• **TASK GOAL**:
Copying exactly, give the lines in the material below from the one with "Type in the Search invoices field" to the one with "Given: Toggle the", ends included, and nothing besides.

• **RECORD EXCERPTS**:
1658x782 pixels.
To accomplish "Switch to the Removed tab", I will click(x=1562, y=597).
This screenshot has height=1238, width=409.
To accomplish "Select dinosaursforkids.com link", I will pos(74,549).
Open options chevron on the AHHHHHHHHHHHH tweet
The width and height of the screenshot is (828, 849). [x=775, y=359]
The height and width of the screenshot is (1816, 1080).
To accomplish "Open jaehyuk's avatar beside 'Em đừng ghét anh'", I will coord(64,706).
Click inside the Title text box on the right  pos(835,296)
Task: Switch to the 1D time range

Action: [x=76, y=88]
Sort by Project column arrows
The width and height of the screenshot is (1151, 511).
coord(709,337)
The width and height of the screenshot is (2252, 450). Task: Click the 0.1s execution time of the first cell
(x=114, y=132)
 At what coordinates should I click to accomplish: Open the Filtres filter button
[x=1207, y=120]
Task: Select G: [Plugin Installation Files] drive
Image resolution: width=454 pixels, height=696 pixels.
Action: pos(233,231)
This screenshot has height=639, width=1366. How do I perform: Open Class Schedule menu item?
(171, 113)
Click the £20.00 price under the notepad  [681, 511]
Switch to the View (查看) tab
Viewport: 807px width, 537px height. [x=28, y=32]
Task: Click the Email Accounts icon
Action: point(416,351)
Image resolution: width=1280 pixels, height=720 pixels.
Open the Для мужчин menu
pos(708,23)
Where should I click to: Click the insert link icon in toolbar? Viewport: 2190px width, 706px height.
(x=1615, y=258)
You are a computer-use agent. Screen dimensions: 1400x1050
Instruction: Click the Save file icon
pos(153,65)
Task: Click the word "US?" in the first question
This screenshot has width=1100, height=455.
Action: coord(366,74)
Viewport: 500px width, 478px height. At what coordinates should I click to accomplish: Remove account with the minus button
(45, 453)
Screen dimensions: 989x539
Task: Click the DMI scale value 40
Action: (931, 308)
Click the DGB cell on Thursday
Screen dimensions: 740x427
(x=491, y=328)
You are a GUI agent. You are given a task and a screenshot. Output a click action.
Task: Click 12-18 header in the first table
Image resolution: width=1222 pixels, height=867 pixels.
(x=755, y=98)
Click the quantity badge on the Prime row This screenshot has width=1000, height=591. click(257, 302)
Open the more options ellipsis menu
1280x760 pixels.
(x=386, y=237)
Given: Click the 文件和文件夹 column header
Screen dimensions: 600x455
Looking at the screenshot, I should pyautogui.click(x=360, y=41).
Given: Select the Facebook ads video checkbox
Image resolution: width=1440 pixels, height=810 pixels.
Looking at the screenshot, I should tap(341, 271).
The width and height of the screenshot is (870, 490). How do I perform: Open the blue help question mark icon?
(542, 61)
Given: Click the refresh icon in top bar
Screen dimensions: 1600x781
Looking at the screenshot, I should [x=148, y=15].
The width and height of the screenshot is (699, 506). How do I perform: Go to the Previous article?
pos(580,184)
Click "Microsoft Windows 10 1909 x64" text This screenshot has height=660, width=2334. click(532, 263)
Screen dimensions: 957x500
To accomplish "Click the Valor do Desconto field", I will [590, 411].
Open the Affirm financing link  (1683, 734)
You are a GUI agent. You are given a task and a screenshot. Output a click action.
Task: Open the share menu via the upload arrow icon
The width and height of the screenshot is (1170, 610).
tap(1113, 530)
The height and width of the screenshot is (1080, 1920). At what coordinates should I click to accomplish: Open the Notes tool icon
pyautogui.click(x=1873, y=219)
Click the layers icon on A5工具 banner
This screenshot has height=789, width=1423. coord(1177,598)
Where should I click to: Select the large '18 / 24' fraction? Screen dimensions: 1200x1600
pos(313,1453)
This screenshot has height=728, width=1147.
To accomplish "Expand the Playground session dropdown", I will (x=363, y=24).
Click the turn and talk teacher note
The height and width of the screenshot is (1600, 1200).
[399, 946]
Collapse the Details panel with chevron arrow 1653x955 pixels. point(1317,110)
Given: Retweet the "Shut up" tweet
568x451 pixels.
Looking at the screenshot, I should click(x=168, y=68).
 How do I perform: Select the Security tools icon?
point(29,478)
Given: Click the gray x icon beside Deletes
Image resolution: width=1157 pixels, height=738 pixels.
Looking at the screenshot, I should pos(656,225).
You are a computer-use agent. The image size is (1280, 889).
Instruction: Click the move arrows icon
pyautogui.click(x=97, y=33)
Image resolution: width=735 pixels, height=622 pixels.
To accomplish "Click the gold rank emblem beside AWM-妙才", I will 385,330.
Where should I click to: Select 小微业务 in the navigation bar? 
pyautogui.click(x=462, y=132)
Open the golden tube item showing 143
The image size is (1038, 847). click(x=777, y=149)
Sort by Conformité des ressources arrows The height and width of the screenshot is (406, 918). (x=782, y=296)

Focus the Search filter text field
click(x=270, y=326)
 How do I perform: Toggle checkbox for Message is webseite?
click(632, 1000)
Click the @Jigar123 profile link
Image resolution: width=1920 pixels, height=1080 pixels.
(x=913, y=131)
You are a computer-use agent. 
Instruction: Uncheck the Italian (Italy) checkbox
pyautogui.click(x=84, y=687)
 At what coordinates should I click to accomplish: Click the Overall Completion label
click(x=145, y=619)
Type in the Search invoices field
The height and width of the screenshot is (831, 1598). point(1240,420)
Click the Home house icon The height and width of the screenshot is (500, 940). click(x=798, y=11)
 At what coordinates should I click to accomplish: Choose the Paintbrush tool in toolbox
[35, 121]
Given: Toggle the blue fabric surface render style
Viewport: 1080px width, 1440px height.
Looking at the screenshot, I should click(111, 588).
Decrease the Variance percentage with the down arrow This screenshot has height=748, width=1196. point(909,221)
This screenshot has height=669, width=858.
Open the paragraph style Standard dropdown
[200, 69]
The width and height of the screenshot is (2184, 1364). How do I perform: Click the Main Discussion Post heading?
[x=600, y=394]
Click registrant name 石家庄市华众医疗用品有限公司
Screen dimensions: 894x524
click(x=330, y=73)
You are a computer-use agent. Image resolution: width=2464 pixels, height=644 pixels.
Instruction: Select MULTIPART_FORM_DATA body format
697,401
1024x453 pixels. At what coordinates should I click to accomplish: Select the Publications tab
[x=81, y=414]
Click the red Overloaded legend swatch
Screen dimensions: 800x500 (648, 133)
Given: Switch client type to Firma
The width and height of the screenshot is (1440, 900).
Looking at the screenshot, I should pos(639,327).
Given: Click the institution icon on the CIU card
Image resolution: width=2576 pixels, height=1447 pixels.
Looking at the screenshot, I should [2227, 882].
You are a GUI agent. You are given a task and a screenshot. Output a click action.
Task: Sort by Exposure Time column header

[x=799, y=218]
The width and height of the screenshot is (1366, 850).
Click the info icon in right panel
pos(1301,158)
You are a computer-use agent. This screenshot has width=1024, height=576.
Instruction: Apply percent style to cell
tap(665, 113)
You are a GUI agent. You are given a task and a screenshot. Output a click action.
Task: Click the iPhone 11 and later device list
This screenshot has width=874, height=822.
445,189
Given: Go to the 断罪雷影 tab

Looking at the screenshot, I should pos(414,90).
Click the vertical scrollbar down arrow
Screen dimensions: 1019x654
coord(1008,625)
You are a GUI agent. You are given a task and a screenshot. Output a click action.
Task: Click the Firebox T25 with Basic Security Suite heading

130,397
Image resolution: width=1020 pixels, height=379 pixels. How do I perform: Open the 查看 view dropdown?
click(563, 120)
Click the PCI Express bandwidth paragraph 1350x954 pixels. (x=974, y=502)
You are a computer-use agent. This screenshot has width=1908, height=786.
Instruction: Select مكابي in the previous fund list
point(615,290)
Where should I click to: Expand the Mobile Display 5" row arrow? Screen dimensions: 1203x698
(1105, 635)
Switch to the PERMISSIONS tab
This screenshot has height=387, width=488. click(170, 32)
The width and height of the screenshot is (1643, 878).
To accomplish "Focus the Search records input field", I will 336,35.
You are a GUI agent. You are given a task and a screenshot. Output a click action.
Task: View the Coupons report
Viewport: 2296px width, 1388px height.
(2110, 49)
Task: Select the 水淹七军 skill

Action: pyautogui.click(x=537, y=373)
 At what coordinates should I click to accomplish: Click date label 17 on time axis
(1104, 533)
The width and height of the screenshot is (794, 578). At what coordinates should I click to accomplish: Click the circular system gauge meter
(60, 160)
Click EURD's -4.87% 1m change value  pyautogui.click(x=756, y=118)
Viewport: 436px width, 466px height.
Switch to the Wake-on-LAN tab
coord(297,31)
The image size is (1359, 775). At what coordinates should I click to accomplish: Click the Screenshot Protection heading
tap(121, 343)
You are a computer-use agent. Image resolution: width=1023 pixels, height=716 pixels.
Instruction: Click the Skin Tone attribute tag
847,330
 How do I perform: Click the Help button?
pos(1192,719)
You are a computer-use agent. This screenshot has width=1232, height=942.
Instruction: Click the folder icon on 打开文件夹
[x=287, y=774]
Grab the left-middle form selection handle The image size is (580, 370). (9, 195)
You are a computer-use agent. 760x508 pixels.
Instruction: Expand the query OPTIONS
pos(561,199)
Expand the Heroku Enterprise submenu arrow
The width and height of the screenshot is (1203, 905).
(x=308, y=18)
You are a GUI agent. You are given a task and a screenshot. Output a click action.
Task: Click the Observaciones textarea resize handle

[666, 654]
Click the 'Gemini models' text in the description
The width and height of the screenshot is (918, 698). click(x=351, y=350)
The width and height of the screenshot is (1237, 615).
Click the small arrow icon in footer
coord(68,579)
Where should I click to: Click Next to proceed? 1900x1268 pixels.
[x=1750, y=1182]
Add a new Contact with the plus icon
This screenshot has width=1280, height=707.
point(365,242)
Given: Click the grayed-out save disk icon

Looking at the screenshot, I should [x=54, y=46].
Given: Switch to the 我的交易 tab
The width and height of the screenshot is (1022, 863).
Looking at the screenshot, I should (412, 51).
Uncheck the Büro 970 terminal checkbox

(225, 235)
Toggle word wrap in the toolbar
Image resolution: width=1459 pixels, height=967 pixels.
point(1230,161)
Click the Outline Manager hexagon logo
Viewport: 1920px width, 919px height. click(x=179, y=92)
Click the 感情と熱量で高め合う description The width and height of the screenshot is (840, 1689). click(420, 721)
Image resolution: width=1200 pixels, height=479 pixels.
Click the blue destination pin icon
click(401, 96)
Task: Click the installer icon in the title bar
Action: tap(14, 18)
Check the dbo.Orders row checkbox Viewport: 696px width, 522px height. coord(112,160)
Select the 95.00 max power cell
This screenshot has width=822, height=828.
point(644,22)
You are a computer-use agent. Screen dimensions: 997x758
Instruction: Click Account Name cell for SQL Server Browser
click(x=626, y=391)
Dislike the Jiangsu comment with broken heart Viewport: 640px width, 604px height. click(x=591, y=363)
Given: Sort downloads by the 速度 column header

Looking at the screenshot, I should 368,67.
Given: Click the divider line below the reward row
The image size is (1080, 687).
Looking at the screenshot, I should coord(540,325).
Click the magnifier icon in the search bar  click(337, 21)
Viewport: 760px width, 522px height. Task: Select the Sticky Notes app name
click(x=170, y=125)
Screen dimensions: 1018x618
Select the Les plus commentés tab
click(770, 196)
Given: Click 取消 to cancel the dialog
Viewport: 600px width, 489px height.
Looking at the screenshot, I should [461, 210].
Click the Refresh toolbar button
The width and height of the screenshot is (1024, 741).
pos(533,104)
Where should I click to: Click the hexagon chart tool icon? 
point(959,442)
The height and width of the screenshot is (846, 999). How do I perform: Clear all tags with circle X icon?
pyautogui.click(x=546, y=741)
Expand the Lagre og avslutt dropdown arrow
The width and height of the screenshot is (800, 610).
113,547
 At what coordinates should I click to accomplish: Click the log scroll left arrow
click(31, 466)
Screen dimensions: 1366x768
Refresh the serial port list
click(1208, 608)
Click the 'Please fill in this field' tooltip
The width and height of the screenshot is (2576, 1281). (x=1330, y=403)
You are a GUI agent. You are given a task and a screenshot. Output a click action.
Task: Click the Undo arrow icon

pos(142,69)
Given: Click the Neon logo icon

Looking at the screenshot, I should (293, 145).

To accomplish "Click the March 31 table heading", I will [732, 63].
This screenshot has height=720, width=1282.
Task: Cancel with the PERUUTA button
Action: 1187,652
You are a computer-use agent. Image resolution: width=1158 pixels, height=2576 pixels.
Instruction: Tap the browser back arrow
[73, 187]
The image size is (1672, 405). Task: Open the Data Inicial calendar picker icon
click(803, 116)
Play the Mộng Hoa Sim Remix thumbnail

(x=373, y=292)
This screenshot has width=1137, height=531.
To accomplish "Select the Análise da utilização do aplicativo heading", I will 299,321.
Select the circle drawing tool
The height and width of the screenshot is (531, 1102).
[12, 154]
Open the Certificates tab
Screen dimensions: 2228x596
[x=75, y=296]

• **EXERCISE SOLUTION**:
Type in the Search invoices field
The height and width of the screenshot is (831, 1598). point(1240,420)
Click the Home house icon The height and width of the screenshot is (500, 940). click(x=798, y=11)
 At what coordinates should I click to accomplish: Choose the Paintbrush tool in toolbox
[35, 121]
Given: Toggle the blue fabric surface render style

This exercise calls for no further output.